Last September Great Britain’s Boy Scouts were advised not to carry their pen knives, even when in uniform. An English newspaper, The Guardian, reports that “Scouts are so closely associated with pocket knives that the term Boy Scout knife is a synonym for penknife.” Bad news from the nation that once carved out an empire so bold, so large, the sun never set on it and is now afraid of Boy Scouts. It must have been that deadly combination of folding blade and can opener that was more than anyone could take.

In a related story, it was reported the whirring noise reported by so many Britons was identified as Lord Baden-Powell spinning in his grave. http://en.wikipedia.org/wiki/Robert_Baden-Powell,_1st_Baron_Baden-Powell

Tuesday, June 15, 2010

April Showers And All That Jazz

“April showers bring May flowers that bloom in June...” singers croon, but we know they bring grass. Healthy, tall growing, vibrant, green grass that has to be cut on a regular basis.

I popped off the blade on my grass cutter to give it a much needed sharpening. I’m always amazed by rotary mower blades, only the tips are sharp. I always thought they would be more effective if the entire blade was razor sharp.

Not so, grass cutter man. Only the tips of the blade need to be sharpened. More on that later.

I use to take my blade into a mower shop where I envisioned a skilled certified technician (in a white lab coat, of course) who would carefully grind and polish the blade with a set of water cooled stones at some precise angle dictated by the blade manufacture. Careful to take only an equal amount of metal from both blade ends, he would constantly check the blade’s balance so it will spin true.

Not so, grass cutter man. Some guy eyeballs the edge while passing it over the course grind wheel. Sparks shoot out the back of the grinder and maybe he makes a second pass to see more sparks if he missed the fireworks last 4th of July.

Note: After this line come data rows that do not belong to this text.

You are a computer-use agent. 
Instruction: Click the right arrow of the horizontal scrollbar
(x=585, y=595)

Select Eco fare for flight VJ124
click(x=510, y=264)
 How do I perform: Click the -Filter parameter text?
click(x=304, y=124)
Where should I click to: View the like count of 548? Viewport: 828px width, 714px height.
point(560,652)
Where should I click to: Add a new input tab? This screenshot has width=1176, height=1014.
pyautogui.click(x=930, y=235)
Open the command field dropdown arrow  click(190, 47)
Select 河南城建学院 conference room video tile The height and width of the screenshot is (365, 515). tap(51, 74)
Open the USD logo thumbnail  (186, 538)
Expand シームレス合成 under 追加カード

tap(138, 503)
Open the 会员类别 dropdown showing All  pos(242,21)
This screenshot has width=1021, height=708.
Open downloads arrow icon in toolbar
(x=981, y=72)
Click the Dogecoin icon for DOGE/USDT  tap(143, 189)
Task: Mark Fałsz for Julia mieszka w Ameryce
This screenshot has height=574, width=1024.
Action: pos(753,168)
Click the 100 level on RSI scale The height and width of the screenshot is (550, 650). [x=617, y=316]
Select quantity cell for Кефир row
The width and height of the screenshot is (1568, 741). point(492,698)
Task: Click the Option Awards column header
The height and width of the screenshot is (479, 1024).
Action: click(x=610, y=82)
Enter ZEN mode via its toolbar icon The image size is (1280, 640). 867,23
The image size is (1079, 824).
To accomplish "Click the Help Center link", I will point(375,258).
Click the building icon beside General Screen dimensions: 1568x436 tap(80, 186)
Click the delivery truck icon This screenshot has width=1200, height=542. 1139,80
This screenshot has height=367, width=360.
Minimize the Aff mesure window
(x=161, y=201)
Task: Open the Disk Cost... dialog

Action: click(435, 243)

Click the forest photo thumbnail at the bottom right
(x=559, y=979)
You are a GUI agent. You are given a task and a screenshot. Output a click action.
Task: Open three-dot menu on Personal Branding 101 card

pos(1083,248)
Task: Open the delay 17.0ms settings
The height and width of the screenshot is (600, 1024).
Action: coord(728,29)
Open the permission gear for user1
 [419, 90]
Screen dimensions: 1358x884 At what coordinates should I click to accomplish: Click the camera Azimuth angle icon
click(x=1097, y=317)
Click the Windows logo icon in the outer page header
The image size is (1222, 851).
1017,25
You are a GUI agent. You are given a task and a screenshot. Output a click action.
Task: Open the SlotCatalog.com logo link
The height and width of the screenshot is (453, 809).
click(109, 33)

I hate it when reality collides with my imagination! So I bought a disk-shaped stone with a plastic collar/guide that fits my cordless drill and now I just clap the blade in a vice and grind it myself. Then when I’m done, I can use a fine carbide stone to polish up the rough spots.

I was thinking while clamping it in the vice, how fast does the edge move? I took a measurement from the blade axle center to the leading and trailing edge. The back of the blade is 4.5 inches from the center while the leading edge is 9.5 inches. Since the blade spins at 3600 rpm that means the blade is spinning at, ahh, let’s see, 3.1415 times 0.375, carry the 7…

Wow, the front of the blade zips along at 101 miles per hour while the back of the blade is loafing along at a measly 48 miles per hour. The blade is only five inches long, so if I’m mowing an inch a second, (as a trivial exercise to the reader I let you calculate how fast I’m walking), a one inch section of the blade spins 60 revolutions over that one inch of grass.

Speaking for myself, cutting grass has a new dimension of fun!

Wednesday, June 9, 2010

On the Road from Atlanta

The Monday after the Blade Show was a travel day. As predicted by Nostradamus on my last blog entry, it was a long day.
On behalf of 100,000 drivers I want to acknowledge and thank the unofficial pit-stop of America. They are clean, well lit and air-conditioned. Thanks McDonalds! I never would have made it home without you.

Some people think trips are fueled by gasoline. My trip home was fueled by McDonald’s iced-coffees!

Now comes the work of filing all the literature, business cards and notes for future blogs. My parting lines come from the music world, but pertain to knives and many aspects of daily life: C sharp or B flat.